Figure 12 has a diagram with hyperlink and location address meta-HyTime constructs. The boxes for the two dataloc elements are colored gray to indicate they are location addresses. A large gray arrow connects these boxes the words they locate.
HyTime database research has been performed as GMD-IPSI in Darmstadt, Germany. They have described how the layering of HyTime over SGML affects the model for HyTime processing1. A general model of hypertext has been proposed by the Dexter group6. The Dexter model defines constructs that can be used to describe any hypertext document or system, enabling comparison between different systems. Another model, Hypertext Design Model (HDM), has been proposed for representing hypertext applications has been proposed4.
This paper described some techniques for modeling the use of SGML and HyTime constructs in defining document structure. Diagram notations were provided for depicted the models created. These modeling techniques and their diagram notations reflect the various layers of construct definition from which SGML and HyTime encoding can be viewed. modeling and diagraming schemes were presented for the SGML encoding of document instances, the SGML encoding of document models, the HyTime meta-DTD, the HyTime encoding of document instances, and the HyTime encoding of document models.
This paper also introduced meta-HyTime constructs for representing the general hypermedia concepts HyTime constructs encode.
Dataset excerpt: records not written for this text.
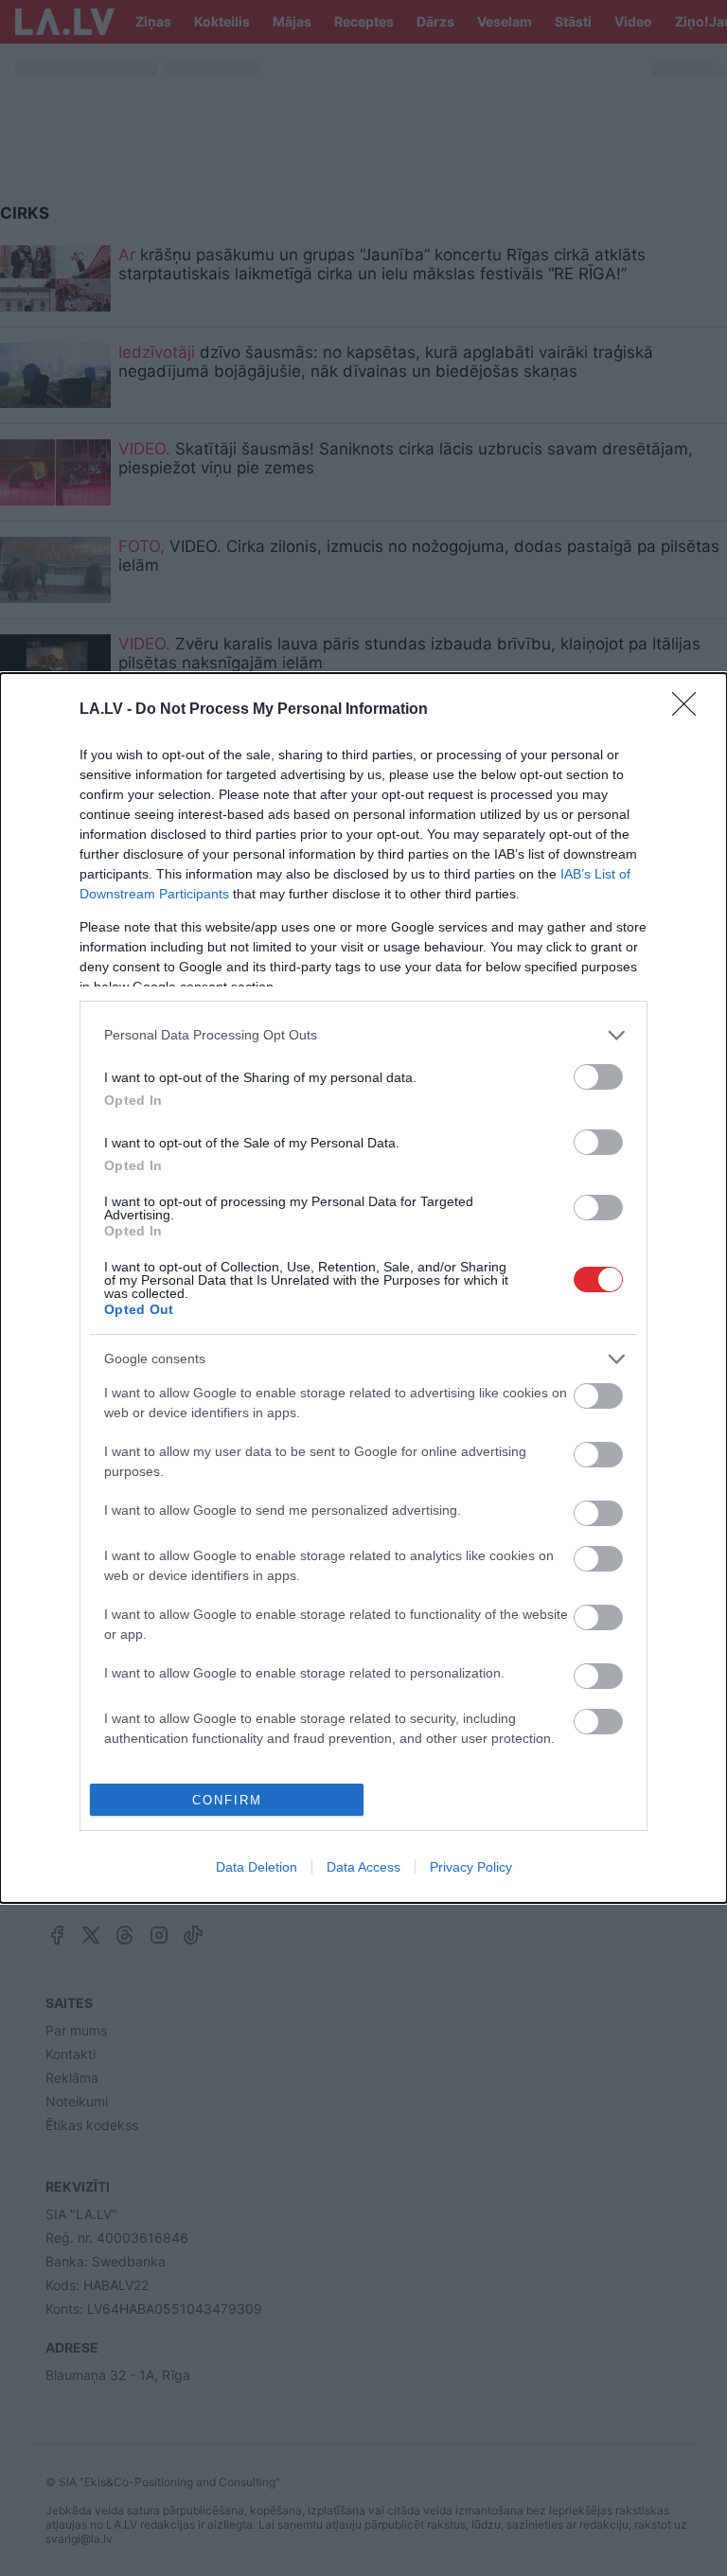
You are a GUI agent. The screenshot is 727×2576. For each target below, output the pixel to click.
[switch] (598, 1077)
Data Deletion (256, 1866)
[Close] (690, 710)
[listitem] (363, 1035)
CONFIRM (227, 1800)
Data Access (363, 1866)
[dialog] (363, 1288)
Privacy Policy (471, 1866)
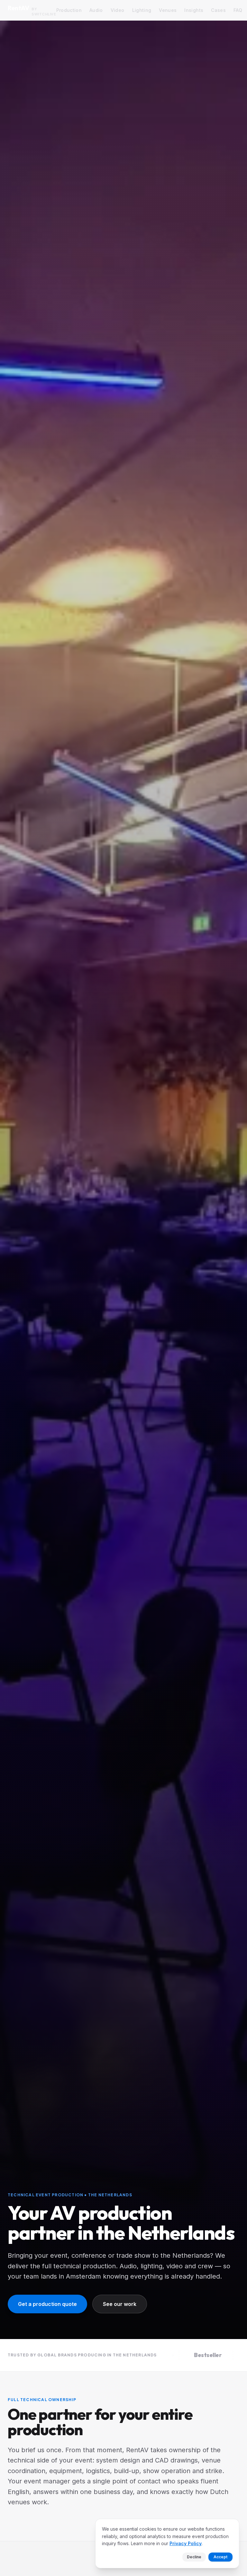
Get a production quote (47, 2304)
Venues (168, 10)
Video (117, 10)
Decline (194, 2556)
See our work (119, 2304)
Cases (218, 10)
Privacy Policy (185, 2543)
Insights (193, 10)
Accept (220, 2556)
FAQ (237, 10)
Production (69, 10)
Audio (96, 10)
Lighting (141, 10)
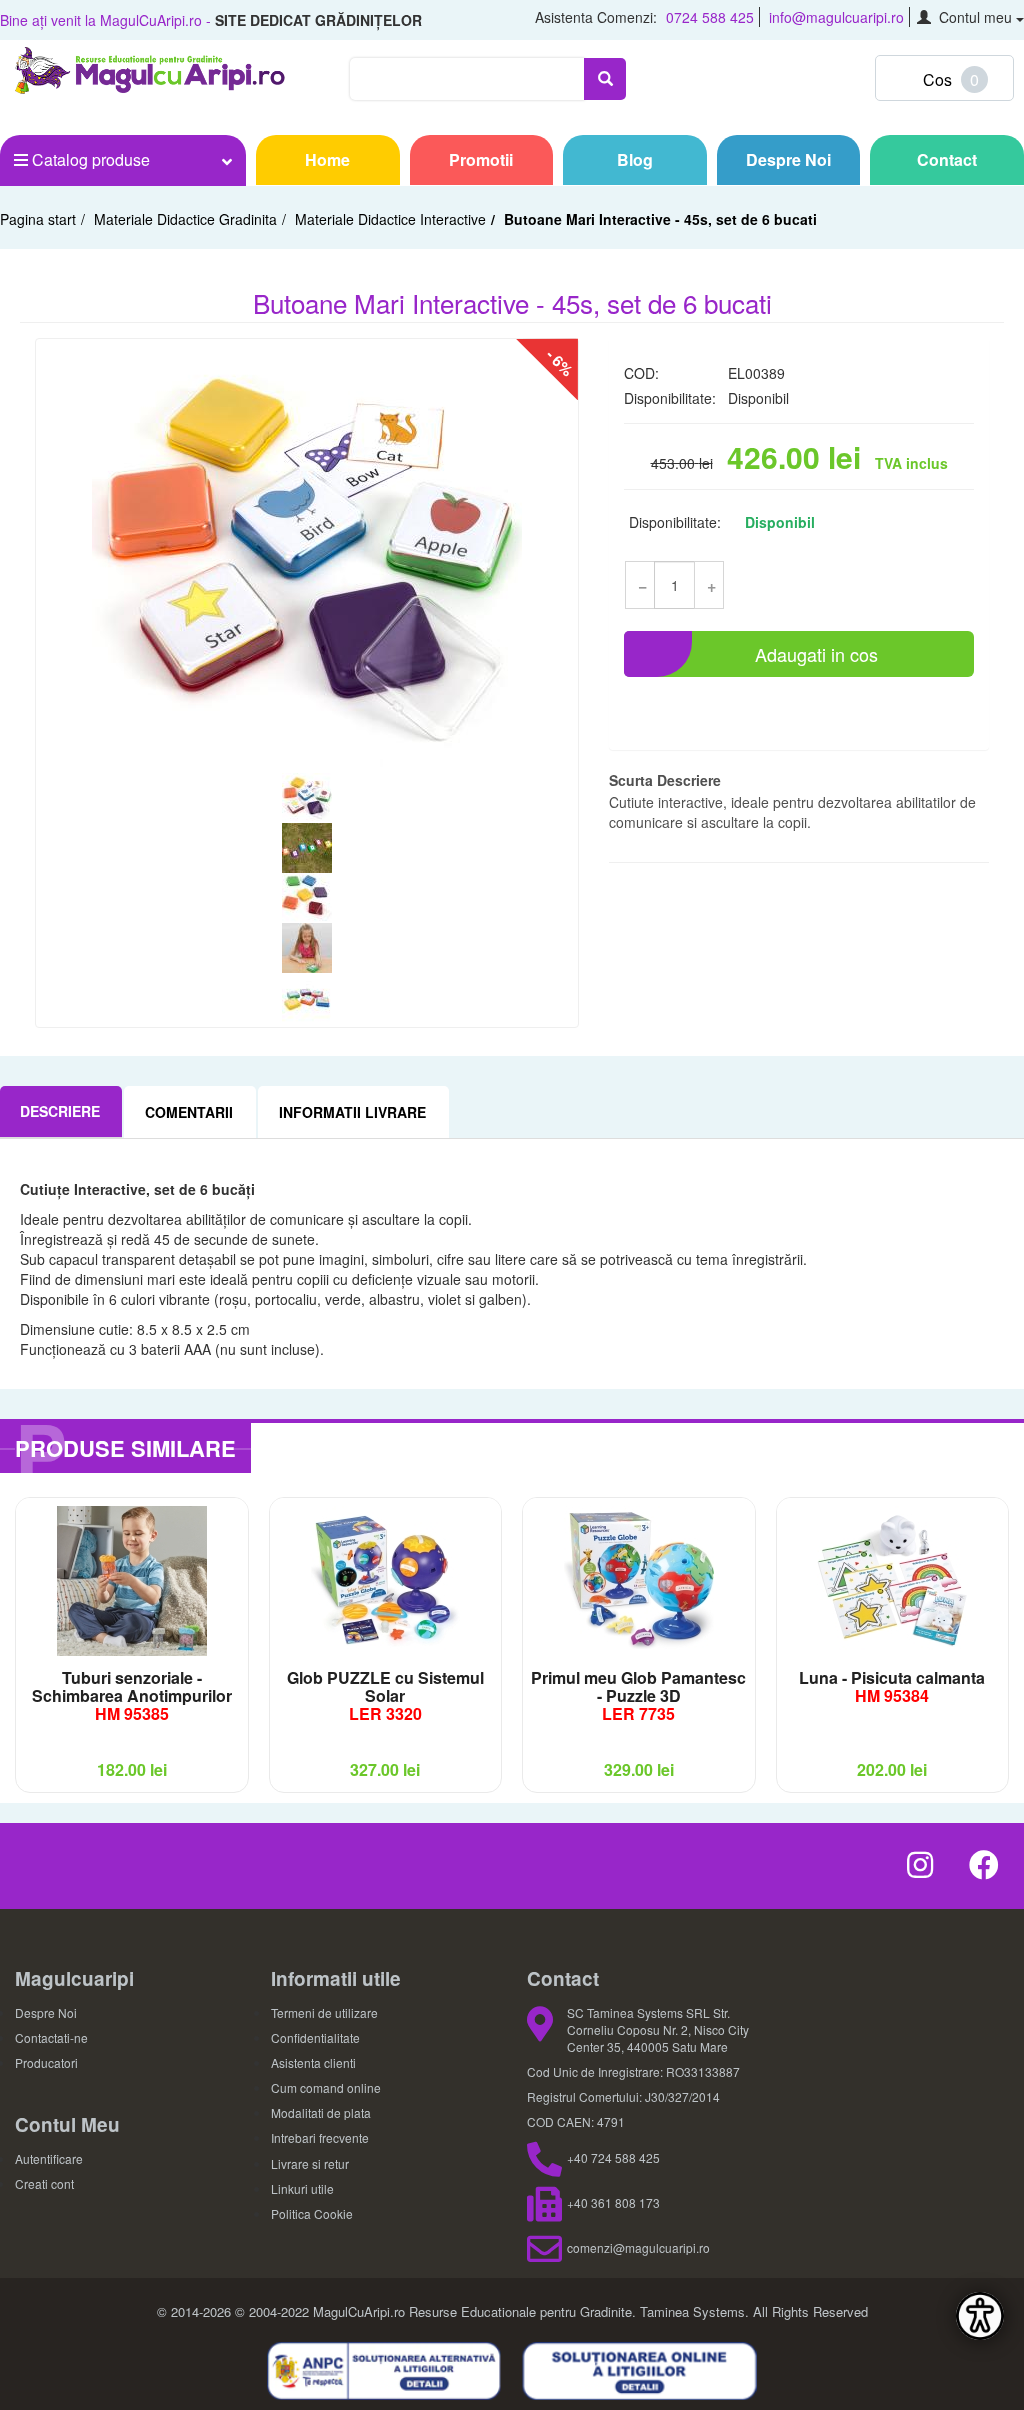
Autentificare (49, 2158)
These meta-HyTime constructs enable another layer of modeling and diagramming document structure. This meta-HyTime layer models documents in terms of their general hypermedia structure rather than in terms of the specific HyTime constructs that encode this structure. Modeling and diagramming with this layer assists document developers in understanding and communicating how HyTime constructs contribute to a document's general hypermedia composition.